= Work instruction =
Could you return each line below without altering a word?

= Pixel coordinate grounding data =
☆ ☆ ☆ ☆ ☆ ☆ ☆

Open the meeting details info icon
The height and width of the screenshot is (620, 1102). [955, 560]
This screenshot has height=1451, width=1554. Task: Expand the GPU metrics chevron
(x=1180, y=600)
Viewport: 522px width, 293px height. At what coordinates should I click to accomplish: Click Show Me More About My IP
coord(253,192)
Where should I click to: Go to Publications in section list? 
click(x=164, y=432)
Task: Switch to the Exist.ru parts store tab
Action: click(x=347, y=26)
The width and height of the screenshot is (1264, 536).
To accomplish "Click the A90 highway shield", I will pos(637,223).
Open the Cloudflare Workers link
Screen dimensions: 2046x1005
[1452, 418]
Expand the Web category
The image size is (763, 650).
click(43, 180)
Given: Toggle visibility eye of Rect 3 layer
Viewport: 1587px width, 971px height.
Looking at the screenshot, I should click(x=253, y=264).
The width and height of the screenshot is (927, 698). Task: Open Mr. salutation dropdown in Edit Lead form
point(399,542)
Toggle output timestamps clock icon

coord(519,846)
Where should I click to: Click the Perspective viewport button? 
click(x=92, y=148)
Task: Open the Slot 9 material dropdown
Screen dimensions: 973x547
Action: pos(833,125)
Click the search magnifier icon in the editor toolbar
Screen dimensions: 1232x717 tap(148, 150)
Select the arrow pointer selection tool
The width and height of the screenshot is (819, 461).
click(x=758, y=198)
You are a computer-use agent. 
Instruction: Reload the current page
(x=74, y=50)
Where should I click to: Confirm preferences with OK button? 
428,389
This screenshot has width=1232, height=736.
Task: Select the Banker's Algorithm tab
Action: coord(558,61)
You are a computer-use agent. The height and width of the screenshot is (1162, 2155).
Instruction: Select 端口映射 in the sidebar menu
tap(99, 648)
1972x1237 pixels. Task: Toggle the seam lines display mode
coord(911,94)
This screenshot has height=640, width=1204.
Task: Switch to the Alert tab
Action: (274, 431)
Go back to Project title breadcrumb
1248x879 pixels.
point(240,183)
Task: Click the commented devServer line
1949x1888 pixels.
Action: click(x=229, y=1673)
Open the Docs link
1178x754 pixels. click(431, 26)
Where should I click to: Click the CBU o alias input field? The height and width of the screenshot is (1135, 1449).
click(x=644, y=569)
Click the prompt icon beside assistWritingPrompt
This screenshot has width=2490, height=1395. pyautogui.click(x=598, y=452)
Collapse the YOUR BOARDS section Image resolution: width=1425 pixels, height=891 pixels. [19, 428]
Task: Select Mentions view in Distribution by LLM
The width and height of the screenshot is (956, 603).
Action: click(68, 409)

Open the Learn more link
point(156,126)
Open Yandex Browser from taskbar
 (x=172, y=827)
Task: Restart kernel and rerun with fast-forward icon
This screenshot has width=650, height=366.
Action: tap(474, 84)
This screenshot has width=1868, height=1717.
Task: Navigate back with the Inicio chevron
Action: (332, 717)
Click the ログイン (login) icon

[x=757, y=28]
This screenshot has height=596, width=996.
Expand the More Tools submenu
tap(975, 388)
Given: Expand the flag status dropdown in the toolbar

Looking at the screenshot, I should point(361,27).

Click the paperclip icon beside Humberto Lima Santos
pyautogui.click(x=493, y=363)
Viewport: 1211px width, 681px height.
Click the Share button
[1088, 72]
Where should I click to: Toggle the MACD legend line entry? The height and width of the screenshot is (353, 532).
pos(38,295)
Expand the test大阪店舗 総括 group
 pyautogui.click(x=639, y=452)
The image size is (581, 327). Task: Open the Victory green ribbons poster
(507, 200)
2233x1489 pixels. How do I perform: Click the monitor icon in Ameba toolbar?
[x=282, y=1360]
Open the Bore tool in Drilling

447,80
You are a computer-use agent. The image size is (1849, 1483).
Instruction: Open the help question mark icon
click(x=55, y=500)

☆ ☆ ☆ ☆ ☆ ☆ ☆

= Result =
Open the meeting details info icon
The height and width of the screenshot is (620, 1102). [955, 560]
This screenshot has height=1451, width=1554. Task: Expand the GPU metrics chevron
(x=1180, y=600)
Viewport: 522px width, 293px height. At what coordinates should I click to accomplish: Click Show Me More About My IP
coord(253,192)
Where should I click to: Go to Publications in section list? 
click(x=164, y=432)
Task: Switch to the Exist.ru parts store tab
Action: click(x=347, y=26)
The width and height of the screenshot is (1264, 536).
To accomplish "Click the A90 highway shield", I will pos(637,223).
Open the Cloudflare Workers link
Screen dimensions: 2046x1005
[1452, 418]
Expand the Web category
The image size is (763, 650).
click(43, 180)
Given: Toggle visibility eye of Rect 3 layer
Viewport: 1587px width, 971px height.
Looking at the screenshot, I should click(x=253, y=264).
The width and height of the screenshot is (927, 698). Task: Open Mr. salutation dropdown in Edit Lead form
point(399,542)
Toggle output timestamps clock icon

coord(519,846)
Where should I click to: Click the Perspective viewport button? 
click(x=92, y=148)
Task: Open the Slot 9 material dropdown
Screen dimensions: 973x547
Action: pos(833,125)
Click the search magnifier icon in the editor toolbar
Screen dimensions: 1232x717 tap(148, 150)
Select the arrow pointer selection tool
The width and height of the screenshot is (819, 461).
click(x=758, y=198)
You are a computer-use agent. 
Instruction: Reload the current page
(x=74, y=50)
Where should I click to: Confirm preferences with OK button? 
428,389
This screenshot has width=1232, height=736.
Task: Select the Banker's Algorithm tab
Action: coord(558,61)
You are a computer-use agent. The height and width of the screenshot is (1162, 2155).
Instruction: Select 端口映射 in the sidebar menu
tap(99, 648)
1972x1237 pixels. Task: Toggle the seam lines display mode
coord(911,94)
This screenshot has height=640, width=1204.
Task: Switch to the Alert tab
Action: (274, 431)
Go back to Project title breadcrumb
1248x879 pixels.
point(240,183)
Task: Click the commented devServer line
1949x1888 pixels.
Action: click(x=229, y=1673)
Open the Docs link
1178x754 pixels. click(431, 26)
Where should I click to: Click the CBU o alias input field? The height and width of the screenshot is (1135, 1449).
click(x=644, y=569)
Click the prompt icon beside assistWritingPrompt
This screenshot has width=2490, height=1395. pyautogui.click(x=598, y=452)
Collapse the YOUR BOARDS section Image resolution: width=1425 pixels, height=891 pixels. [19, 428]
Task: Select Mentions view in Distribution by LLM
The width and height of the screenshot is (956, 603).
Action: click(68, 409)

Open the Learn more link
point(156,126)
Open Yandex Browser from taskbar
 (x=172, y=827)
Task: Restart kernel and rerun with fast-forward icon
This screenshot has width=650, height=366.
Action: tap(474, 84)
This screenshot has width=1868, height=1717.
Task: Navigate back with the Inicio chevron
Action: (332, 717)
Click the ログイン (login) icon

[x=757, y=28]
This screenshot has height=596, width=996.
Expand the More Tools submenu
tap(975, 388)
Given: Expand the flag status dropdown in the toolbar

Looking at the screenshot, I should point(361,27).

Click the paperclip icon beside Humberto Lima Santos
pyautogui.click(x=493, y=363)
Viewport: 1211px width, 681px height.
Click the Share button
[1088, 72]
Where should I click to: Toggle the MACD legend line entry? The height and width of the screenshot is (353, 532).
pos(38,295)
Expand the test大阪店舗 総括 group
 pyautogui.click(x=639, y=452)
The image size is (581, 327). Task: Open the Victory green ribbons poster
(507, 200)
2233x1489 pixels. How do I perform: Click the monitor icon in Ameba toolbar?
[x=282, y=1360]
Open the Bore tool in Drilling

447,80
You are a computer-use agent. The image size is (1849, 1483).
Instruction: Open the help question mark icon
click(x=55, y=500)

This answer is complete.